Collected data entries

::::

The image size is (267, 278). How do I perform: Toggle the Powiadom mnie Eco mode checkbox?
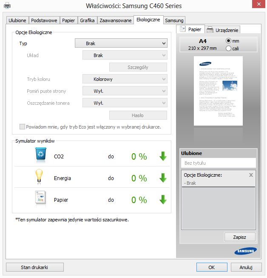pyautogui.click(x=22, y=126)
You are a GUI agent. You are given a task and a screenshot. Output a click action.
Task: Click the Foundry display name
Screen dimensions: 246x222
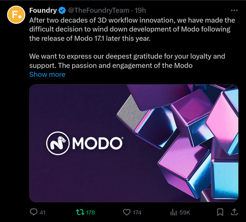[x=43, y=10]
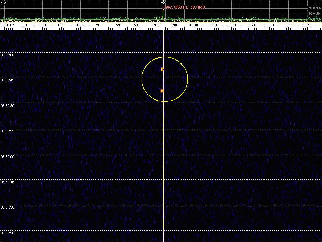
Task: Click the spectrum peak marker at 967 Hz
Action: coord(163,9)
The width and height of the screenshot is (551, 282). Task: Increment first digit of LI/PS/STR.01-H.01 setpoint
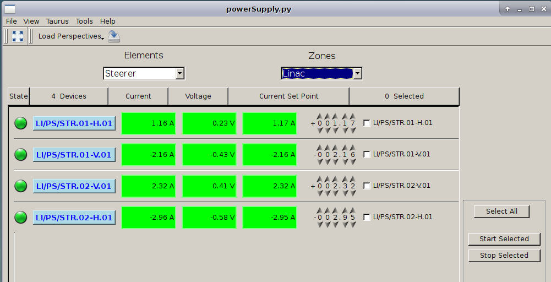coord(319,116)
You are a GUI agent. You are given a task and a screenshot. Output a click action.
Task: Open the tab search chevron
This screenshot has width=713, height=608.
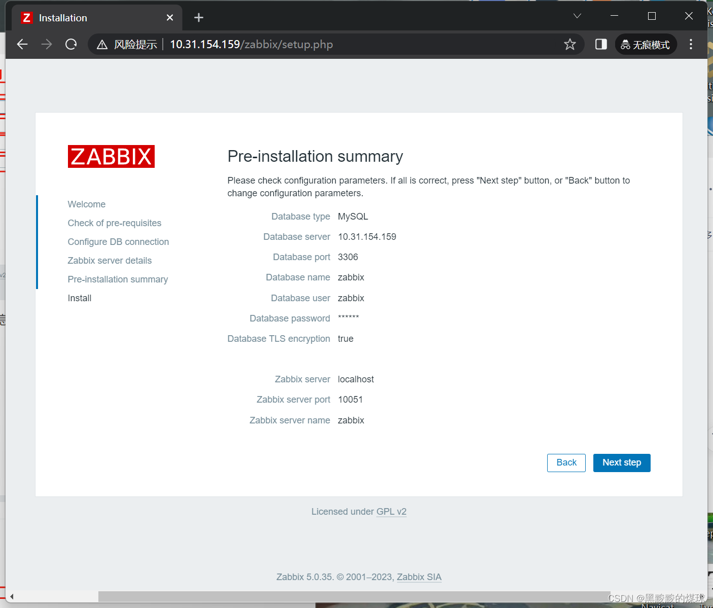[x=577, y=16]
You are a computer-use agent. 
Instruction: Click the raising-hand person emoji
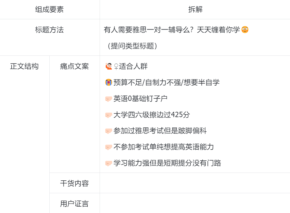point(109,66)
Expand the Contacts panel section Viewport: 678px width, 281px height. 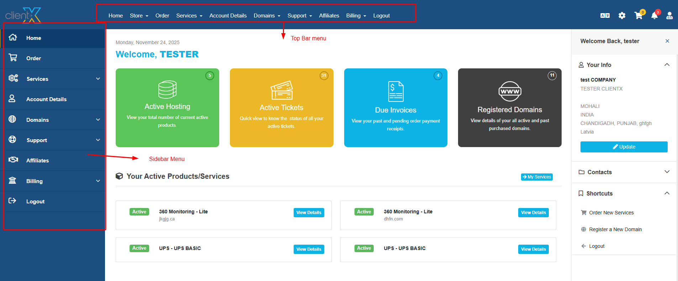tap(667, 172)
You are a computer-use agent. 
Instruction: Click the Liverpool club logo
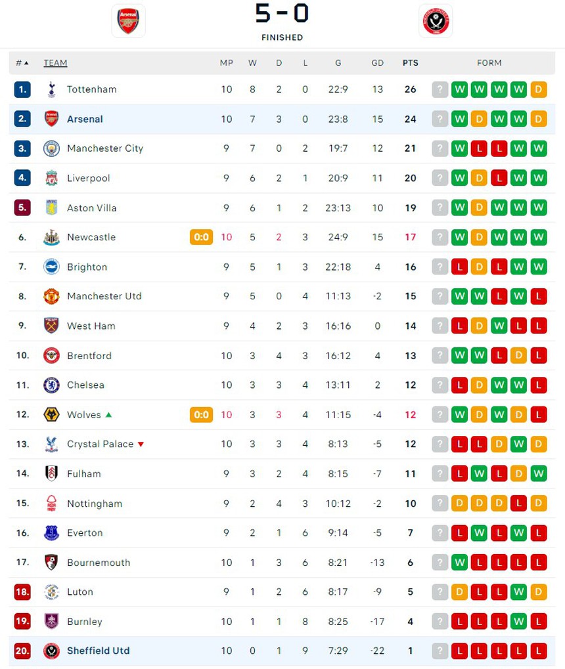pyautogui.click(x=51, y=178)
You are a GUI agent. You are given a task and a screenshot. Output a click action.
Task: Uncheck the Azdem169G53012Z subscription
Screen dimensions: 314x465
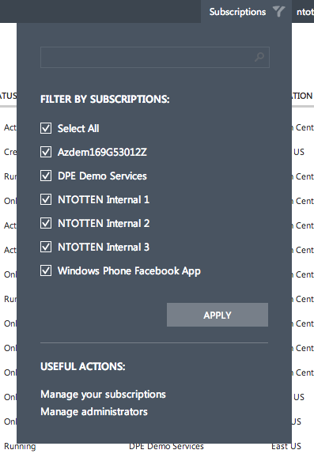tap(46, 152)
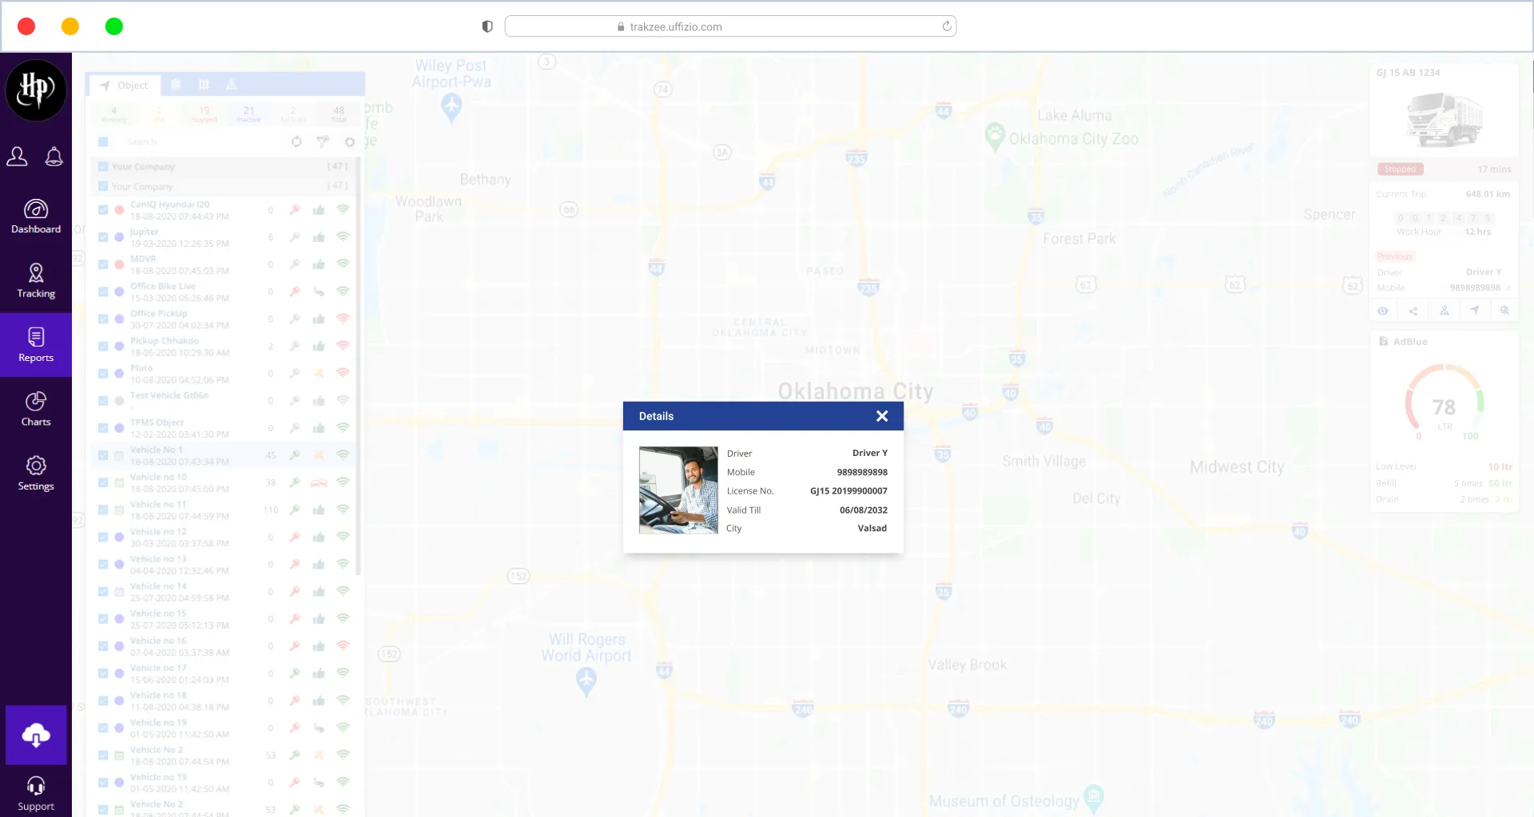The width and height of the screenshot is (1534, 817).
Task: Open the object list filter icon
Action: click(323, 142)
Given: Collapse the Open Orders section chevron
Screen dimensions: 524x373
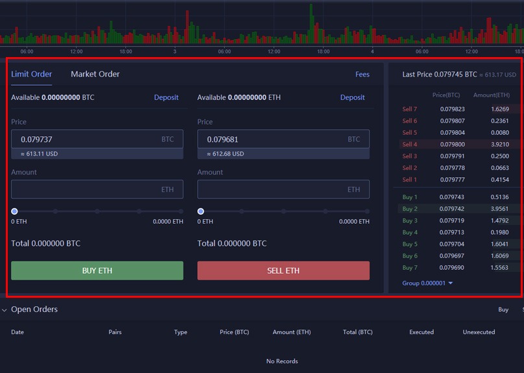Looking at the screenshot, I should (x=5, y=310).
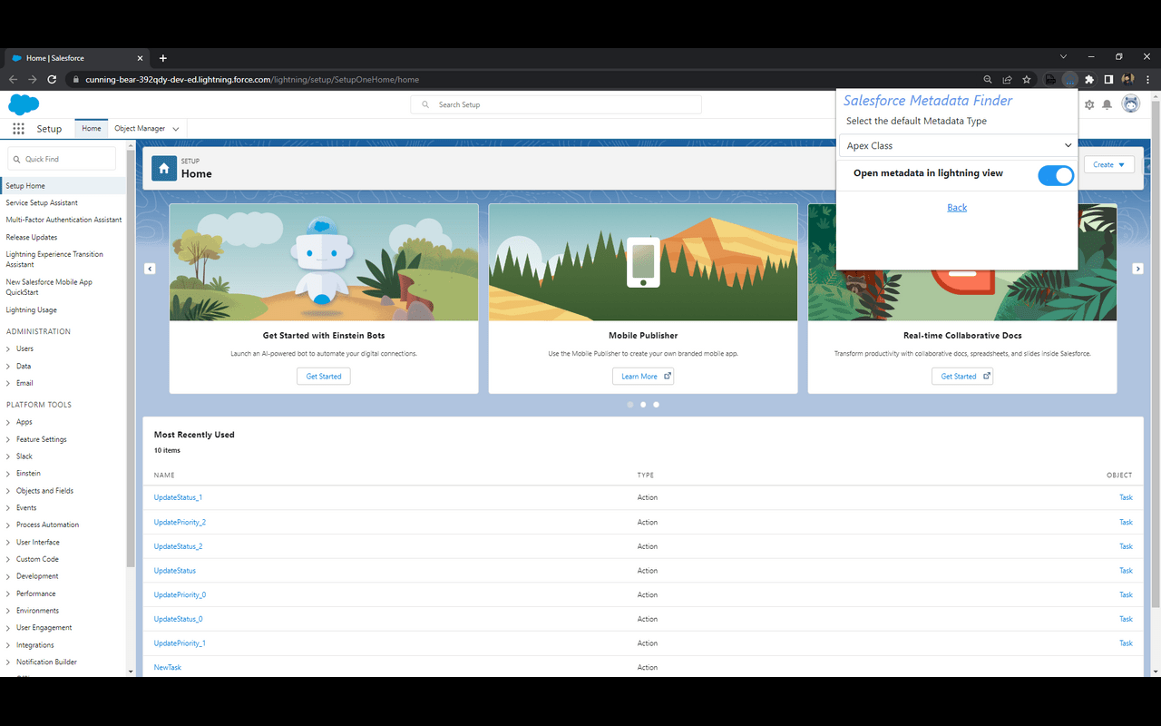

::::

What is required: All lines from the one holding "Screen dimensions: 314x465" through the last line of the entries, and nothing else, are to be output exactly; leave out the pictures.

Response area:
Screen dimensions: 314x465
tap(46, 152)
The width and height of the screenshot is (1534, 817).
Task: Open the object list filter icon
Action: click(323, 142)
Given: Collapse the Open Orders section chevron
Screen dimensions: 524x373
Looking at the screenshot, I should (x=5, y=310).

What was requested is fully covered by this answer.